Create a blog. Blogger is free and definitely good enough. Here's a few thoughts on blogging.
  • Don't roll your own, you don't need the maintenance headache.
  • Name it something simple, but be sure to include your name. Disco Stu's Ramblings is funny, but you want to build your brand, not Disco Stu's.
  • Buy your name as a domain and put the blog as a directory (I didn't do this correctly). If I had it to do over my blog would be at http://jayfields.com/blog. This is important for Google Page Rank. If you do it the way I did you'll have different page rank for your homepage and your blog. Not the end of the world, but not ideal.
  • Keep it focused. If you want to write about programming and gambling, create two different blogs. Also, avoid "Sorry I haven't written in awhile" posts. People aren't dying for your next post. They're subscribed because they want technical content, not stories about how you've been busy remodeling your home.
  • Keep blog posts short if possible. Anything over 1500 words is article material. If you can't find somewhere to publish the article, then your blog is fine. But, remember that people don't like reading long blog entries (like this one)
At first, stick to writing blog entries. They're not too hard and don't require as much polish. They also let you start building a catalog of material. Once you have enough similar posts, start rolling them into articles to post on InfoQ or other similar sites. Eventually, if you write enough articles, you can roll them up into a book. It will take years, but so does writing a book from scratch and doing it this way allows you to get constant feedback without any deadline pressure.

Presenting
Of the 3 things you need to do, I think presenting is the hardest to get going with. You aren't likely to pick up a speaking spot at a good conference if no one has heard of you. So, you'll need to rely on your writing to build your brand a bit, then you can present on the topics that you write about. Alternatively, if you create some open source software that generates buzz you can also pick up a few speaking engagements. Getting started is the hardest part, but once you give a few good talks you'll quickly be turning things down because you just can't fit it in your schedule.

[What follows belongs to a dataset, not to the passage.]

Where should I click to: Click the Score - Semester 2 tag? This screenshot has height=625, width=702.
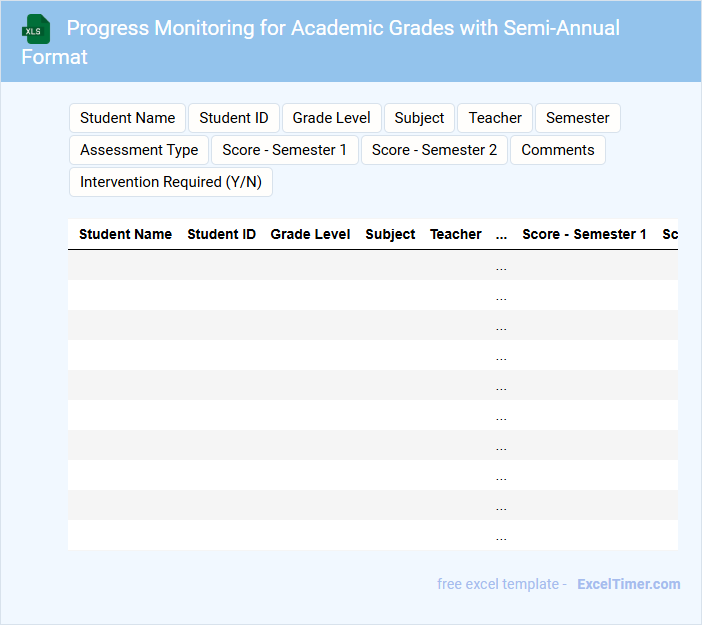[x=434, y=150]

If you're serious about speaking I also highly recommend SpeakEasy. I spent two and a half miserable days at SpeakEasy learning how bad I was at public speaking. The experience was priceless. I can't say enough good things about what I learned in those two and a half days.

Contributing
The last suggestion is the easiest. Contribute some open source software. There's so many ways to contribute.
  • Pick an existing project that you use and create a patch for an outstanding bug.
  • Extract something interesting from your codebase and release it as open source. You don't need millions of adopters. If you create something valuable to 20 people you'll gain 20 people advocating your brand.
  • Be the documentation guy. Almost all open source software suffers from poor documentation. Make it your speciality. You'll quickly make friends if you do the work others don't feel like doing.
  • Join a mailing list for your favorite open source project and be active. Be the guy that's always willing to help the recent adopters.
I'm sure there's other ways as well. It doesn't matter how you contribute, just get out and start contributing.

Oh, and don't submit patches as disco_stus_brother. You're name is your brand, use it.